> [Instructions for the task]:
In the records, find every line with the word "agent" and copy it out.

◆ ◆ ◆ ◆

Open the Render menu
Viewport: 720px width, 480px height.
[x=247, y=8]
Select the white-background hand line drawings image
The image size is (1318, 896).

◆ ◆ ◆ ◆

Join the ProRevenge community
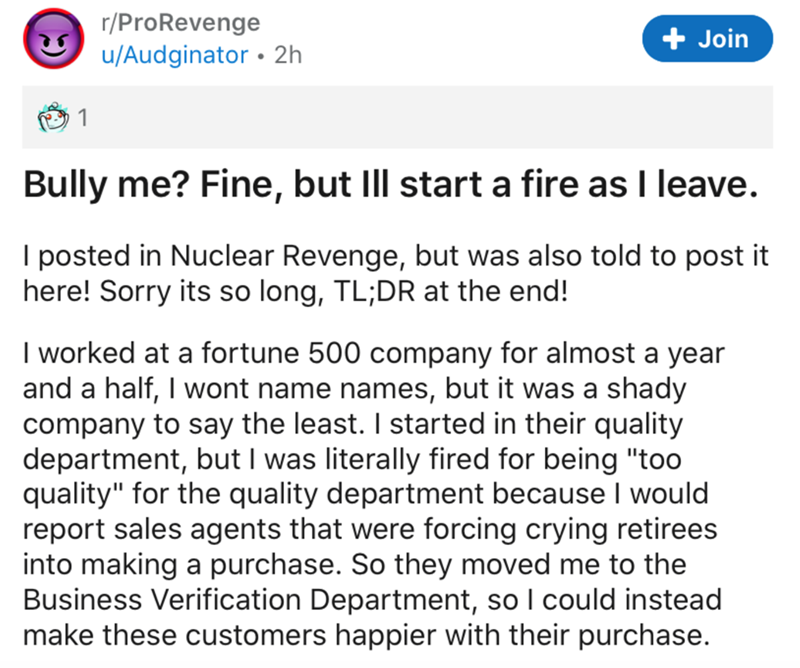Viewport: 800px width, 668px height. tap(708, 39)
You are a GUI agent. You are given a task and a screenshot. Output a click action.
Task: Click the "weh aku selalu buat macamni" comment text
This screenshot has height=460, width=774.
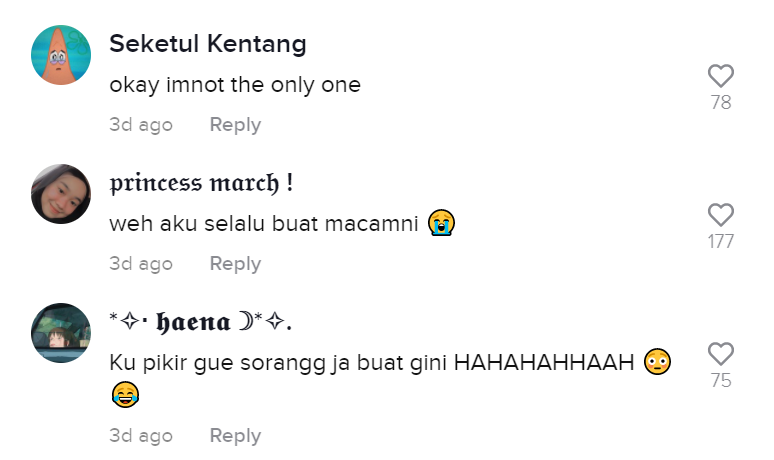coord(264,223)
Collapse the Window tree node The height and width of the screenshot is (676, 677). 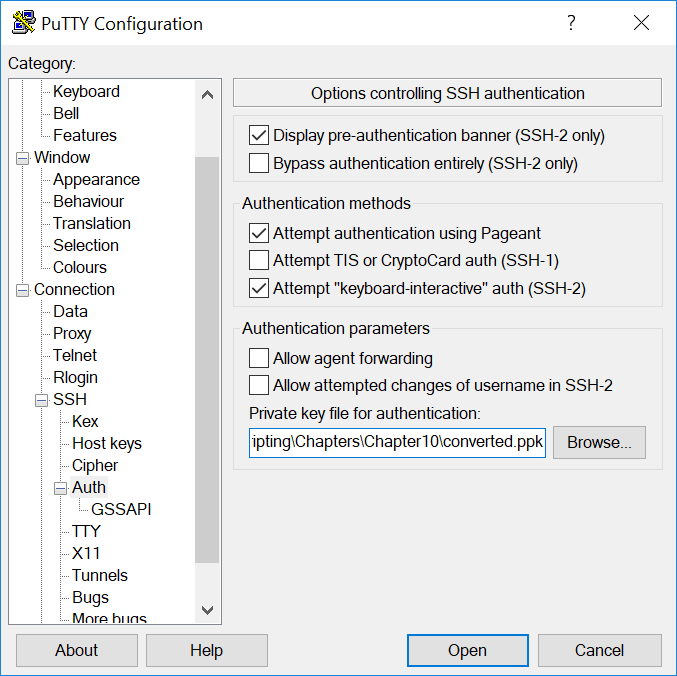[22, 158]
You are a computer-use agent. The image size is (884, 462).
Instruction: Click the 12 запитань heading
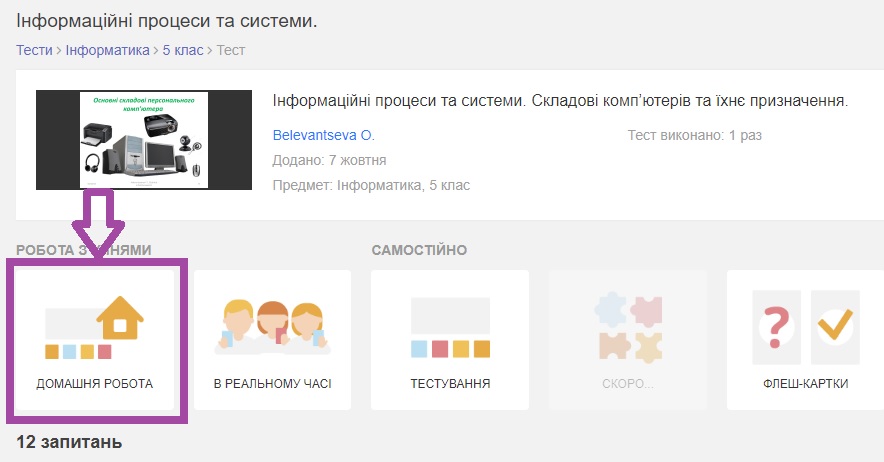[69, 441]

◆ ◆ ◆ ◆

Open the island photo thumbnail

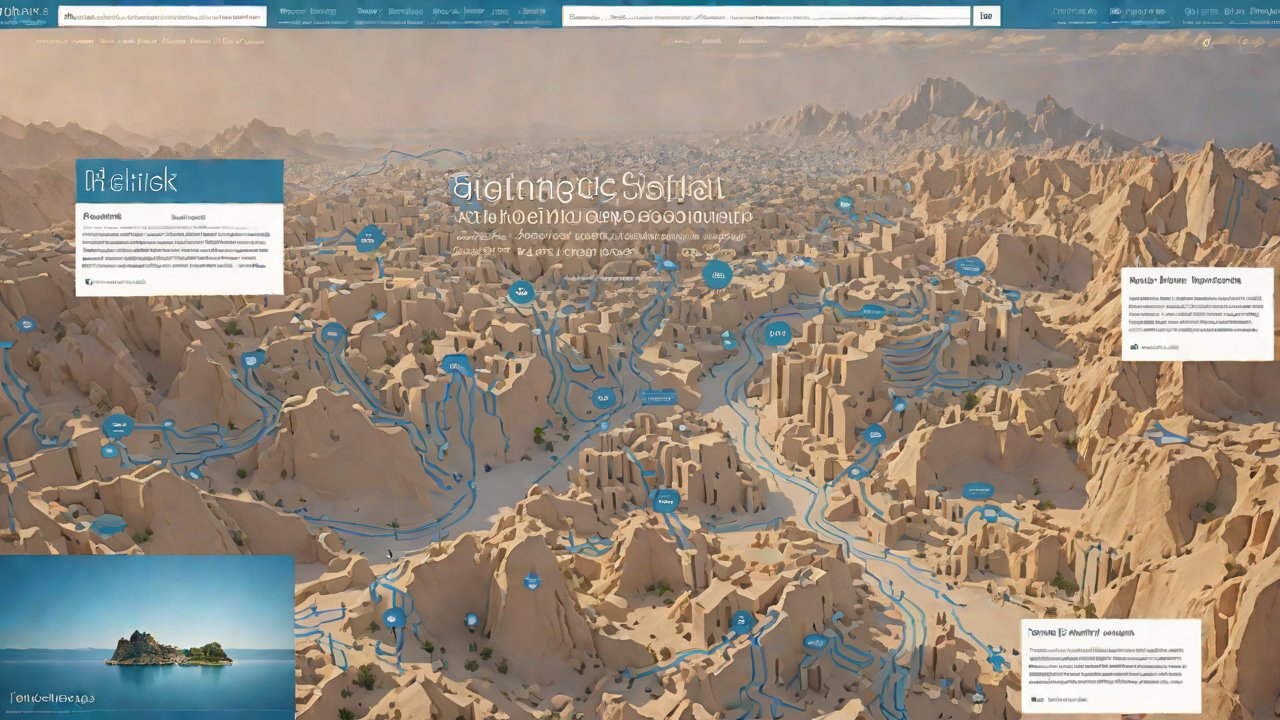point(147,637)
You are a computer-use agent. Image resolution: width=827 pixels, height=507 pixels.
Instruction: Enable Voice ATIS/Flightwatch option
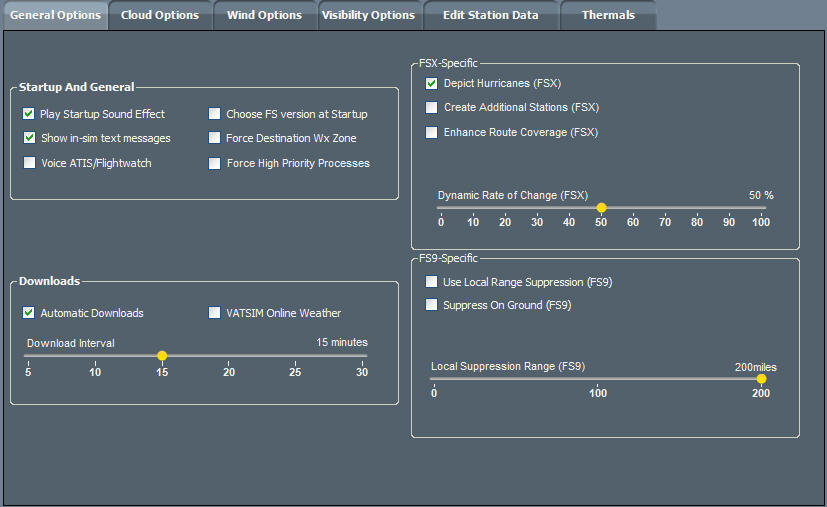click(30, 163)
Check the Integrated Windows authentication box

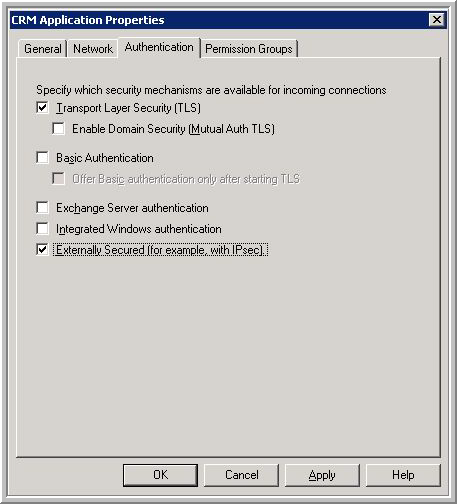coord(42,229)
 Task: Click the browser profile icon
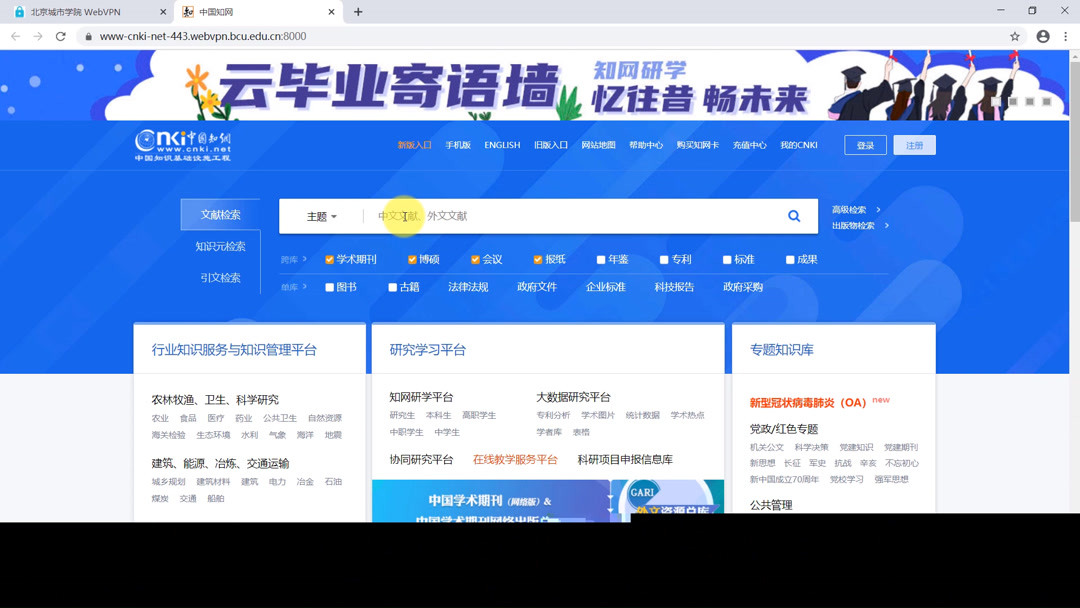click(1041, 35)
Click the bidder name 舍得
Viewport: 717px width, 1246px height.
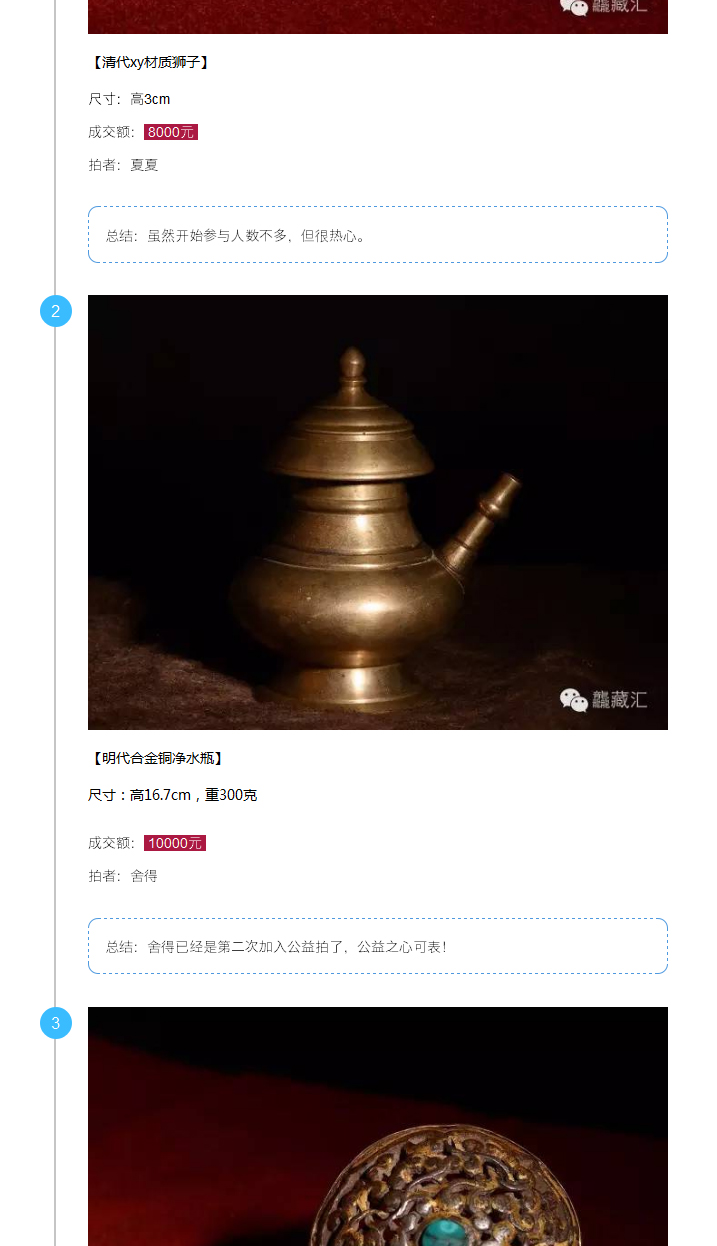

◆ ◆ ◆ ◆

> [Solution for this task]:
You are a GUI agent. You are given a task and a screenshot. Output a click action.
You are a computer-use agent. The image size is (884, 462).
You are a computer-use agent. Image resolution: width=827 pixels, height=507 pixels.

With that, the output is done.